§ Page text
■ ■ ■ ■ ■

Rose and Rose

Case

[2012] FamCA 236

27 March 2012


FAMILY COURT OF AUSTRALIA

ROSE & ROSE [2012] FamCA 236
FAMILY LAW – PROPERTY – where there is no property to be divided between the parties – where each party has significant liabilities – where the only order that accords with justice and equity is an order that permits each of the parties to retain all such property as they each might have and to be responsible for all such debts as they each may have.
Family Law Act 1975 (Cth)

Af Petersens & Af Petersens (1981) FLC 91-095
Biltoft & Biltoft (1995) FLC 92-614

Kowaliw & Kowaliw (1981) FLC 91-092
Milankov & Milankov (2002) FLC 93-095

APPLICANT: Mr Rose
RESPONDENT: Ms Rose
FILE NUMBER: TVC 933 of 2009
DATE DELIVERED: 27 March 2012
PLACE DELIVERED: Townsville
PLACE HEARD: Townsville
JUDGMENT OF: Murphy J
HEARING DATE: 27 March 2012

REPRESENTATION

COUNSEL FOR THE APPLICANT: Mr M Fellows
SOLICITOR FOR THE APPLICANT:

MacDonnells Lawyers

Townsville

THE RESPONDENT: In person

Orders

IT IS ORDERED

  1. That the Husband be solely entitled to the exclusion of the Wife to all interests in realty, chattels, cash at bank, financial resources, shares, superannuation and liabilities presently in the name, possession or control of the Husband or any entity in the control of the Husband to the exclusion of the Wife.

■ ■ ■ ■ ■

§ Challenge a
Please copy out the stretch of the listing from the line containing "Task: Select the gas" through the end of the listing, keeping each line unchanged.
The listing that follows has no connection to the judgment.

§ Data for the task

■ ■ ■ ■ ■

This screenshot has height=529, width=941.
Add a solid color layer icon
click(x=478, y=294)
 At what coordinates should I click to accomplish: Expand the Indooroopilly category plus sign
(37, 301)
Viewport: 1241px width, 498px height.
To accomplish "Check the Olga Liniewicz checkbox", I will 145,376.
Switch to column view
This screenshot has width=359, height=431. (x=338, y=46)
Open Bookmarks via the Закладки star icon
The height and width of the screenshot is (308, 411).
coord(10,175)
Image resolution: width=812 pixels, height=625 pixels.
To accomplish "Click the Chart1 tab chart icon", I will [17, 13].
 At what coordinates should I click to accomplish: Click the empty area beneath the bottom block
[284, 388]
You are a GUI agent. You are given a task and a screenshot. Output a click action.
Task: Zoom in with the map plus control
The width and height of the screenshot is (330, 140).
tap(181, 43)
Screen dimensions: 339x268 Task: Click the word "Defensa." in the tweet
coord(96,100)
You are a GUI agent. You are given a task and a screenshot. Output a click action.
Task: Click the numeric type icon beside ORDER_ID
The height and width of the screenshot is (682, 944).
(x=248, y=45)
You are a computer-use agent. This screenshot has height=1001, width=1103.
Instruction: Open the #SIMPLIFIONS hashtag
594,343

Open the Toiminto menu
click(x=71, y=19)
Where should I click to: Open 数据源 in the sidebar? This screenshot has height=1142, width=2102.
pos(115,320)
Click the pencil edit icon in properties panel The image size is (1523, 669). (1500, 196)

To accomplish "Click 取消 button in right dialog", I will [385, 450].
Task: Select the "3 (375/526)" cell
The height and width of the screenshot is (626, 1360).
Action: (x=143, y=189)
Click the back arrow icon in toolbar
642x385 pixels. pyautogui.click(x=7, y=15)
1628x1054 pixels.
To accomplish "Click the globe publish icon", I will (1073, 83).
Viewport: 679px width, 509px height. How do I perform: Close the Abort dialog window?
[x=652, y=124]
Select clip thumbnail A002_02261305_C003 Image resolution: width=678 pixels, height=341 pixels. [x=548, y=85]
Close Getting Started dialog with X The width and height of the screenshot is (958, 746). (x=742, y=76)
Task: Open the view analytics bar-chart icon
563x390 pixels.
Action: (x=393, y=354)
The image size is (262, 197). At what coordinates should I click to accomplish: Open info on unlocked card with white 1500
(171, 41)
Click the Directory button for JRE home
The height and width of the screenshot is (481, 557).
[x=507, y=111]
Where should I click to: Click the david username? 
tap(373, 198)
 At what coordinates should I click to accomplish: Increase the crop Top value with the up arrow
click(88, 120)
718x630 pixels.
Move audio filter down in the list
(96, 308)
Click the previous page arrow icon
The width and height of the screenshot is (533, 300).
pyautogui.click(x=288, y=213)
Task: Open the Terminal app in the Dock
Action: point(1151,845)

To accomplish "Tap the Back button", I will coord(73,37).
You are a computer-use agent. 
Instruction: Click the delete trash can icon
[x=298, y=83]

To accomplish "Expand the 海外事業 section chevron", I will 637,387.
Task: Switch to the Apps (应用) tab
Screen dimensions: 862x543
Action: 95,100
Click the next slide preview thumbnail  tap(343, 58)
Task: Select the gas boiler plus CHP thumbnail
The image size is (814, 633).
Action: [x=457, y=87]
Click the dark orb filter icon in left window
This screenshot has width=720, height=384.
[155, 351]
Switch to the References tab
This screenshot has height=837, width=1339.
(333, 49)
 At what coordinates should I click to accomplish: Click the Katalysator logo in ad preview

■ ■ ■ ■ ■

§ Challenge b
Who appeared as counsel for the applicant in the judgment?

§ Final result a
Task: Select the gas boiler plus CHP thumbnail
The image size is (814, 633).
Action: [x=457, y=87]
Click the dark orb filter icon in left window
This screenshot has width=720, height=384.
[155, 351]
Switch to the References tab
This screenshot has height=837, width=1339.
(333, 49)
 At what coordinates should I click to accomplish: Click the Katalysator logo in ad preview

§ Final result b
Mr M Fellows